Identity theft has become a serious problem for all
financial institutions, and the security of online banking is a big concern
for credit union members. Innovative credit unions are increasingly looking
to multi-factor authentication to safeguard their members and promote confidence
in the online banking channel.
According to the Javelin Group, roughly 9.3 million Americans
were victims of identity theft in 2004. The Anti-Phishing Working Group estimates
that the number of phishing sites grew at an average monthly rate of 15 percent
in the past year. Personal financial information can be stolen from a variety
of sources, but the virtual nature of the Internet makes online banking a popular
playground for would be thieves.
ID theft presents a significant challenge to credit unions
as attackers are beginning to concentrate on smaller financial institutions.
In order to decrease account hijacking and identity theft, the FDIC has recommended
all financial institutions adopt at least a two-factor authentication system.
A growing number of credit unions have started to take the advice.
What is multi-factor authentication?
Multi-factor authentication is a security strategy that employs
more than one way to authenticate users. Traditionally there has only been one
level of authentication for online banking: the user name and password. While
important, this level of security is no longer sufficient as passwords can be
compromised by phishing or other online attacks.
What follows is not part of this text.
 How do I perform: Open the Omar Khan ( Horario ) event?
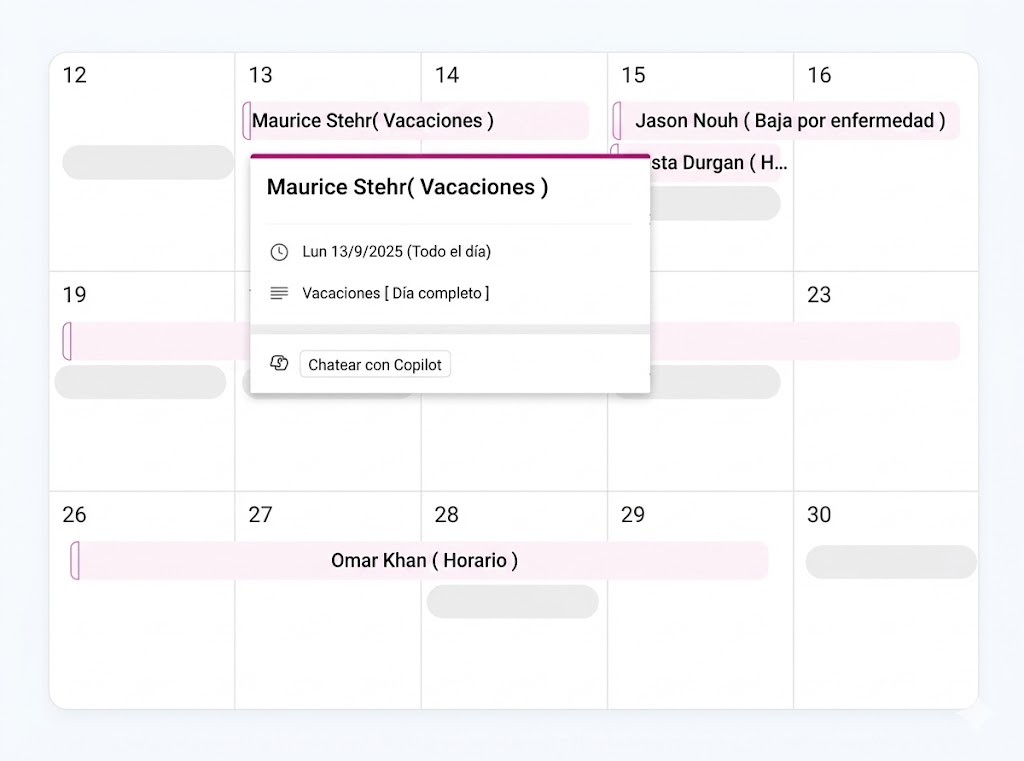pos(424,561)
There are a variety of options for adding additional authentication
levels. Challenge questions, which ask specific user information such as the
name of a pet or hometown, are one simple addition that can be used to supplement
the traditional username and password. Other more secure solutions include software
that identifies and authenticates users' computers and IP addresses, keystroke
dynamics which identify users' individual typing habits, and secret images unique
to each user, which are displayed only when a user logs in to their financial
institution's official website.
Security concerns are the biggest deterrent to online
banking growth. According to an Ipsos Insight study released in August 2005,
73 percent of respondents cited fear of personal information theft as a deterrent
to online banking. Given the tremendous cost savings associated with online
banking, credit unions must increase online security if they are to remain competitive.